# Sloan Flushmate Problems



## silverado4 (Nov 9, 2004)

I've had a Mansfield toilet with a Series 501-A Sloan Flushmate Air Tank Pressurized system in it for 6 years. It's been working fine. About two weeks ago, the air has been leaking out and the flush has been weak. I've had to flush 2 maybe 3 times to get the pressure back up. I purchased the "flush cartridge" and "upper supply" for it because the manual said that this could be the only thing that could go bad. Well that didn't work. It still losses air. I've tried adjusting the Flush Cartridge up and down to find the proper seating, but not no avail. I'm still losing air pressure. Any plumbers out there with any suggestions before I buy a new toilet? Thanks


----------



## bruceb3 (Apr 7, 2007)

The company I work for does Sloans warranty work in SE Michigan. Call Sloan and be sure to talk to tech support and explain your problem. Even if they charge you for it, I think the whole tank assembly is under $150.00. You have to remove the china tank from the toilet to replace the pressure tank. Hope this helps.


----------



## silverado4 (Nov 9, 2004)

Yes, it's in Wixom Michigan.
I can get the tank for $105 from Di Napoli Plumbing Parts Co on line. Cheap place to get these parts for this unit. That's where I got the other parts. But I didn't want to got there.
I would then Invest more then I wanted to. I figure the tank should have lasted longer then what it should have I guess. I called on Good Friday to Sloan, but they were closed. I'm going to call again on Monday. Maybe They'll have another fix for me. I'm going to try to adjust the flush cartridge again.
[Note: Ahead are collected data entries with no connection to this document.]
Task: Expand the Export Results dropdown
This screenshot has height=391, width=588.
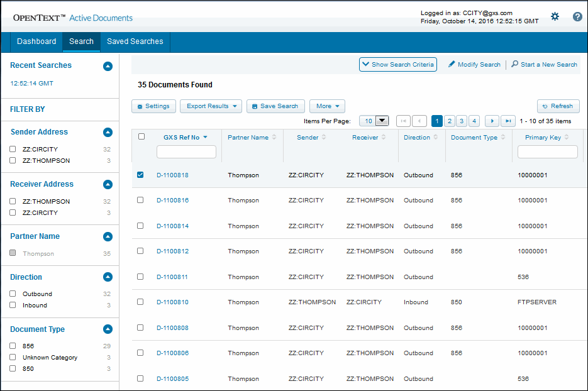Action: coord(211,106)
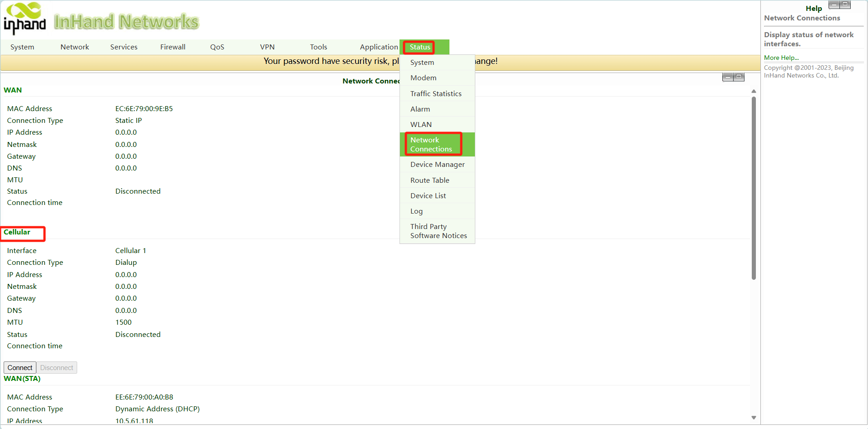This screenshot has width=868, height=429.
Task: Restore the Help panel using its window icon
Action: click(845, 5)
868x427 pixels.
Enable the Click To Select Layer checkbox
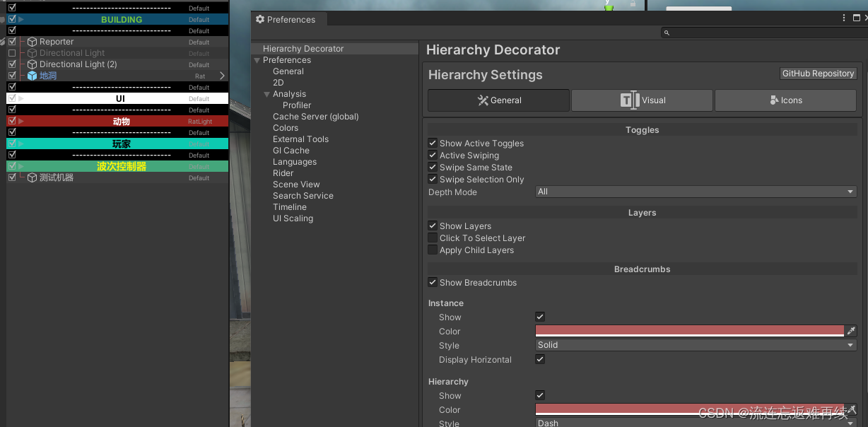(433, 238)
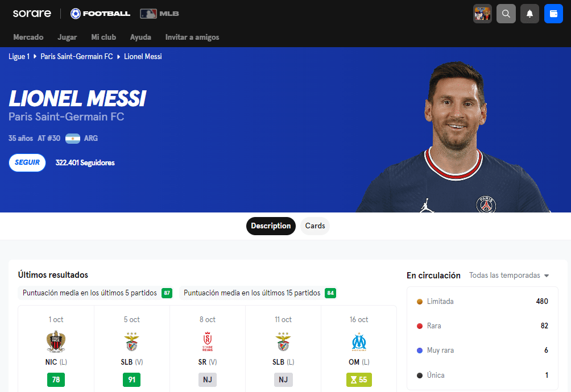
Task: Switch to the Cards tab
Action: [x=315, y=226]
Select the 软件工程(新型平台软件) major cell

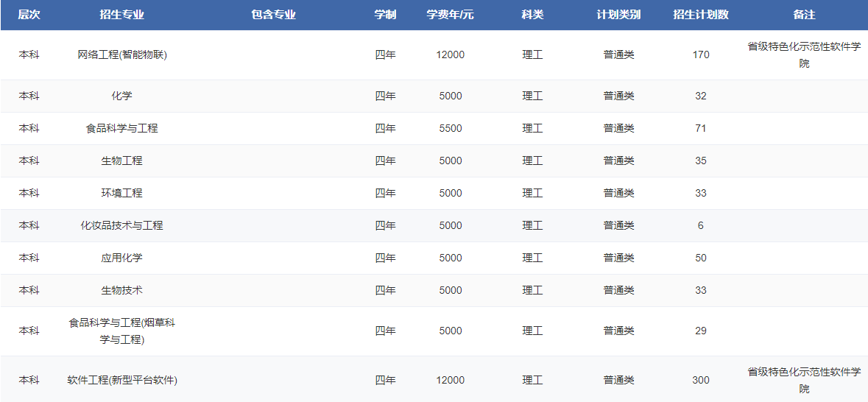pos(122,380)
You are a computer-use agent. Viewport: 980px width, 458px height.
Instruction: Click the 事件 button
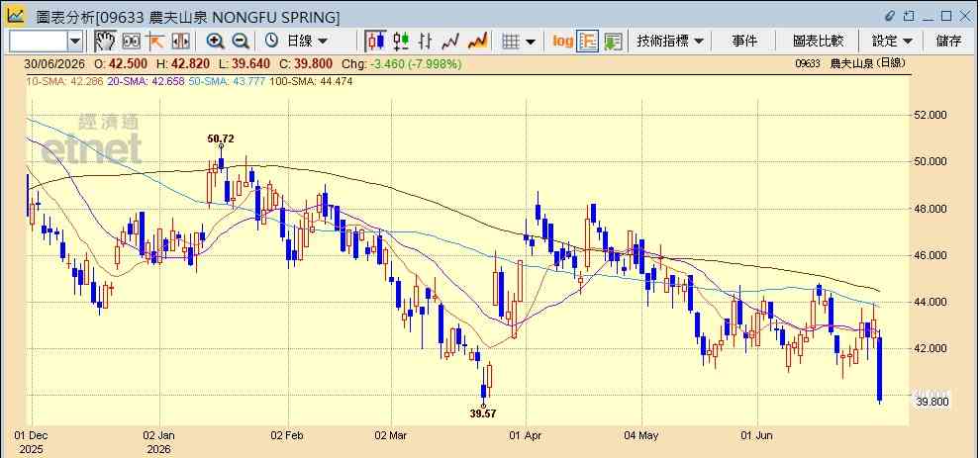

I'm going to bring it all the way up, then take it back down a little at a time.


----------



## bruceb3 (Apr 7, 2007)

If you replace the toilet instead, you're going to pay at least $150-$200 to get a toilet that flushes anywhere near as good. Then you've got the labor to put it in. The best flushing toilets out there are the Kohler Cimarron and toilets made by Toto (other than the pressure cleans).
6 years is at the low end of not needing repairs. We've got some of the best water in the country in the Detroit metro area and I've seen these toilets go 10 years without repairs. Having a pressure clean toilet is kind of like having a turbocharged car. It's got the best performance, but the repairs cost more.


----------



## wacor (Feb 22, 2005)

If he lives in Wixom he may have been on well water. Nothing wrong with that at all as long as there was a water softener.

As to Detroit water being so great I think you might want to research that one. That is the same water source that has warning about eating fish from. The way it is filtered does not do as much as one might assume.


----------